Corporate leaders in the North American steel and metals industry have high expectations for a presidential win for Donald Trump in the 2020 election, but they expressed more uncertainty on tariffs and trade with China, an annual survey by corporate finance and strategic advisory firm Headwall Partners shows.
According to the survey, 86% of respondents believe the Trump administration policies will have a positive impact on 2020 gross domestic product (GDP) and 73% believe the economic policies of the Trump administration had a positive impact on recent US GDP growth.
“This year’s growth survey draws some very interesting conclusions from senior sector executives, including a near consensus on the benefits of past and expected future Trump administration economic policies and the near unanimous expectation that Trump will win re-election,” Peter J. Scott, founder and managing partner of Headwall Partners, said in a statement.
The near unanimous expectation referred to the 91% of respondents who believe Trump will win the 2020 presidential election.
When asked about the long-term impact that certain candidates would have on corporate financial performance over the next four years versus a second term of Trump, 77% of executives surveyed said Joe Biden would have a moderate negative impact and 73% indicated that Bernie Sanders and Elizabeth Warren would have a strong negative impact.
Steel executives were more uncertain about the impact of Section 232 tariffs and the US trade relationship with China.
Asked if the US will reach a comprehensive trade deal with China, the results were split with 59% of those surveyed saying yes and 41% no.
“Also quite interesting is the lack of consensus on the impact of [Section] 232 trade restrictions, with a very broad range of financial implications experienced from [Section] 232 across the sector,” Scott said.
According to the survey 37% of respondents believed the Section 232 tariffs helped the financial performance of their company, 41% said that such performance was harmed and the remainder saw no impact.
“I don’t hear much talk of Section 232 going just away even with the election, I don’t really see that as any priority.
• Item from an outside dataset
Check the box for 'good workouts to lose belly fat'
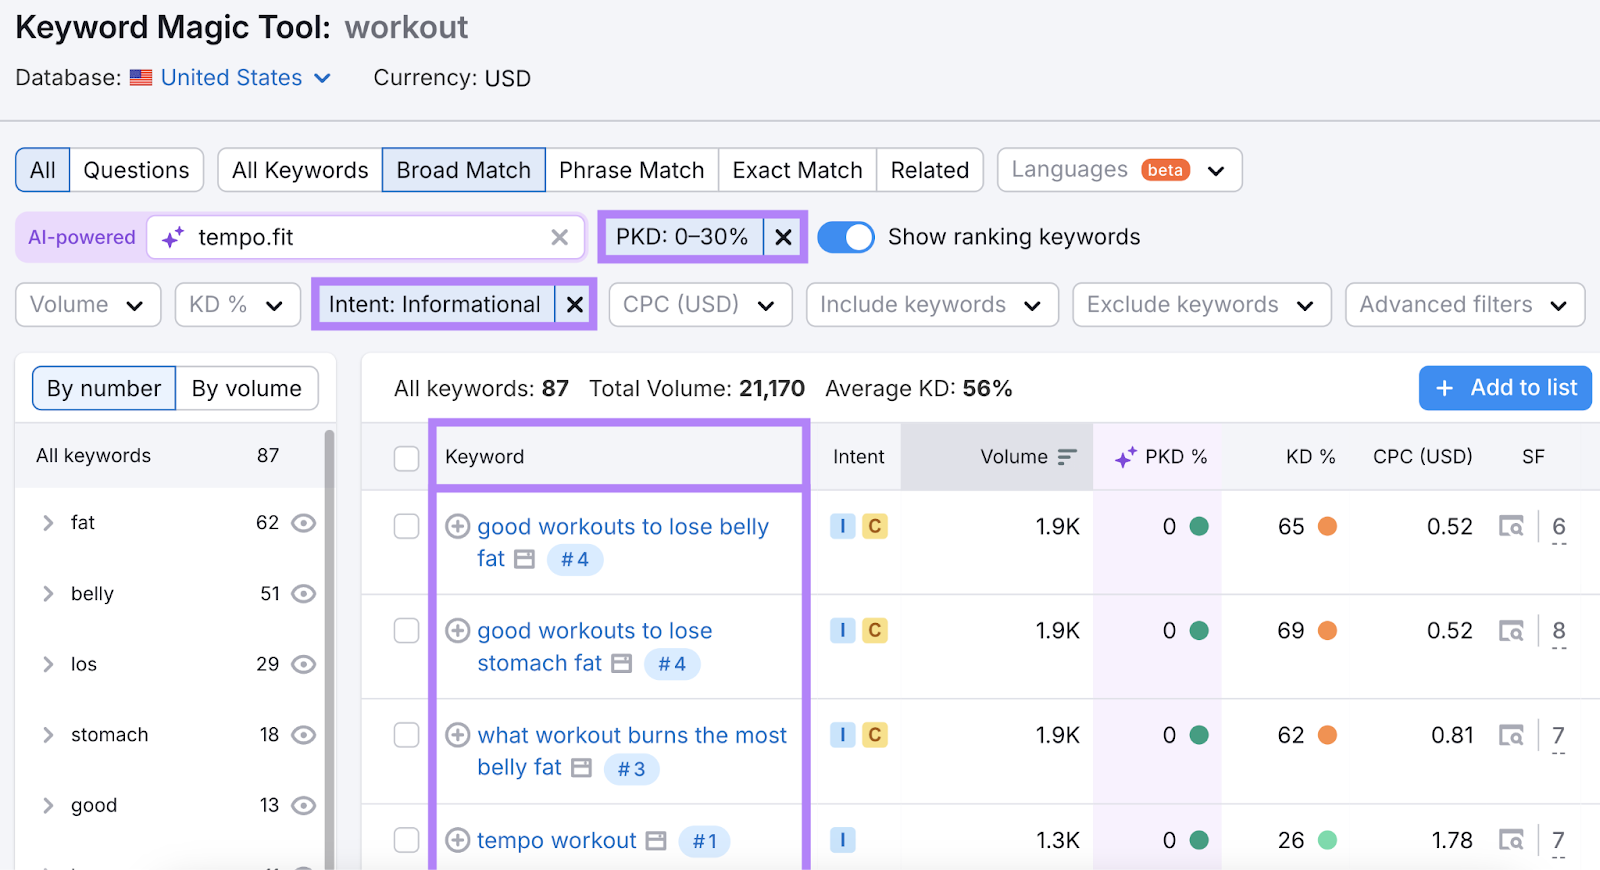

It might be around this year and next year and longer than that for new capacity,” one steel trader source told Fastmarkets. “[Section 232] could well go in time as people realize the high cost of steel and the effect on the rest of the industry.”
Fastmarkets’ daily steel hot-rolled coil index, fob mill US was calculated at $30.08 per hundredweight ($601.60 per short ton) on Monday March 3, down by 29.7% from $42.78 per cwt on March 23, 2018, when the Section 232 tariffs went into effect and a 34.4% decline from the nearly 10-year high of $45.84 per cwt reached in early July 2018.